Letter

材料科学:人工スピンアイスにおける磁荷の結晶子

Nature 500, 7464 doi: 10.1038/nature12399

人工スピンアイスは、リソグラフィー法で作製された、相互作用するナノメートルスケールの強磁性アイランドのアレイの一種である。人工スピンアイスは、精密な仕様に合わせて作製でき、しかも直接画像化できる材料におけるフラストレーションと無秩序に関する多体現象を調べるために導入された。こうしたナノスケールのアイランドの磁気エネルギースケールが大きいため、人工スピンアイスを熱的にアニールして適切な熱力学的集団にすることはこれまで不可能で、人工スピンアイスに関する研究はほぼ全て、交番磁場によって活性化された粉粒体として扱うか、アレイの成長直後の状態に注目するかのどちらかであった。こうした制約によって、フラストレートした格子のノミナルな基底状態から生じ得る新たな相の実験的研究が妨げられてきた。例えば、アイランドが六角網の辺の位置に配列した人工カゴメスピンアイスは、過去に観測された擬アイスマニホールドのエントロピー以下でモノポール磁荷秩序を持つ状態を維持すると予測されている。今回我々は、正方格子およびカゴメ格子を持つ人工スピンアイスを、構成材料のキュリー温度以上に加熱することによって熱化する方法を実証している。

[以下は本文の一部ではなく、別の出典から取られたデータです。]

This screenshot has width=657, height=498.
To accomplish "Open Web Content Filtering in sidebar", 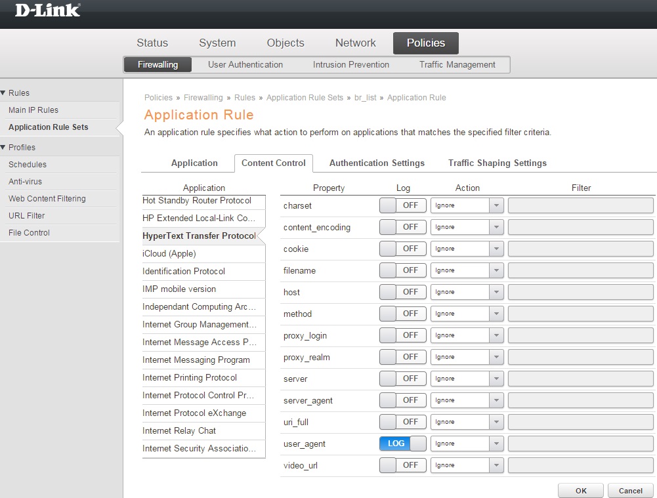I will click(x=47, y=199).
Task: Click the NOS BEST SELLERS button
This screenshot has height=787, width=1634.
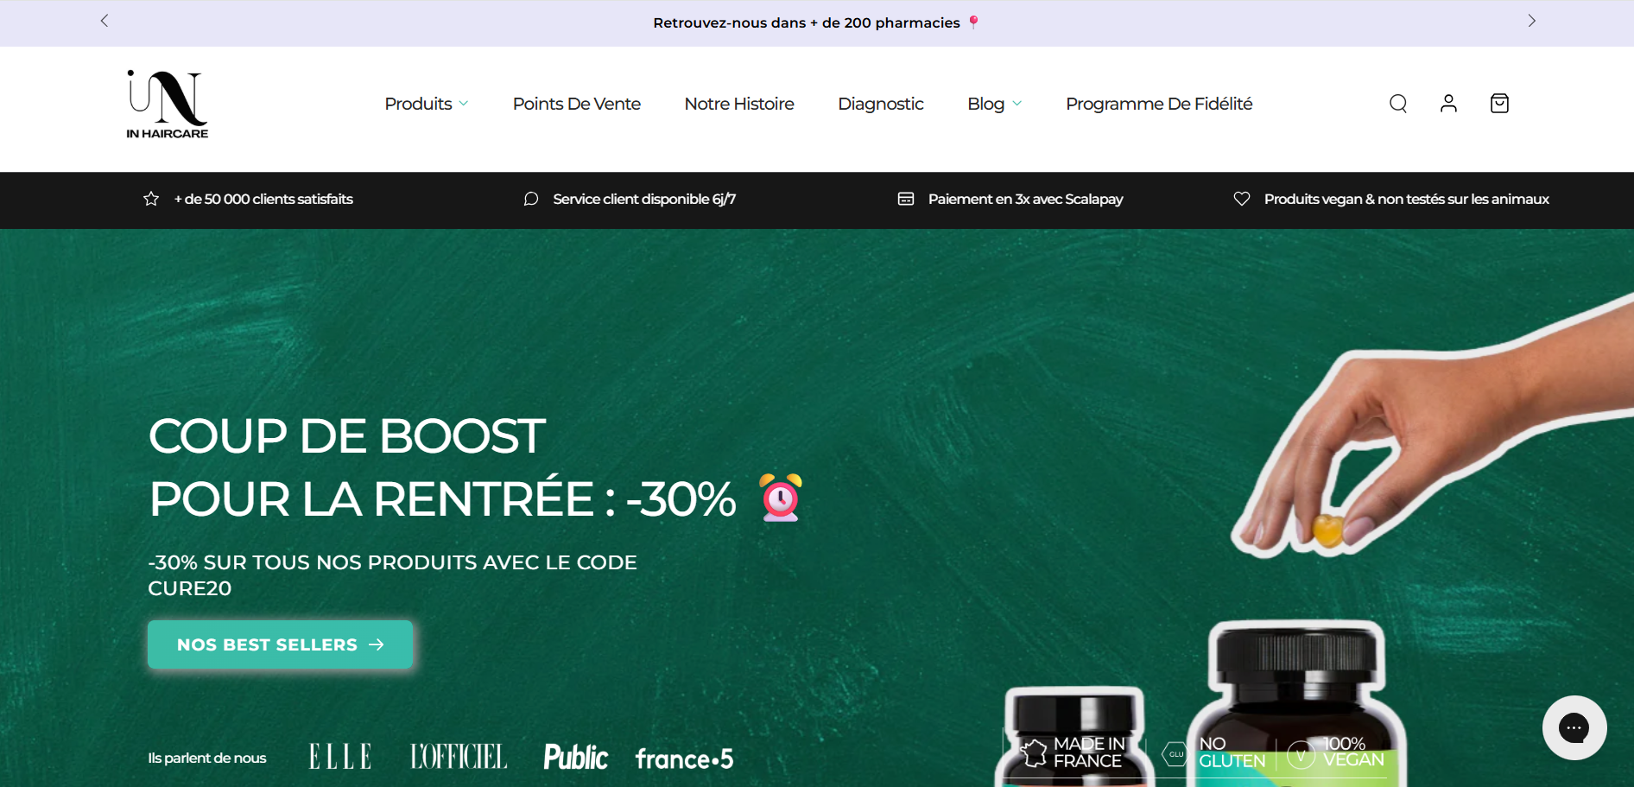Action: point(280,644)
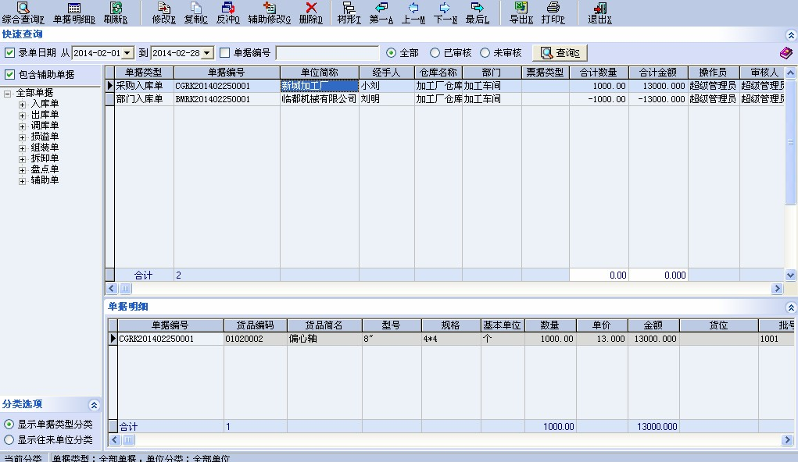The height and width of the screenshot is (462, 798).
Task: Click the 查询 search button
Action: [x=559, y=53]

このような方法で、人工正方スピンアイスは、磁気モーメントのこれまでにない熱的秩序化を実現している。人工カゴメスピンアイスでは、擬アイスに組み込まれた磁荷の初期結晶化と、格子定数の調節によって大きさを制御できる磁荷の結晶子を観測している。さらに、創発的磁荷–磁荷相互作用の実験データとモンテカルロシミュレーションがよく一致することを見いだしている。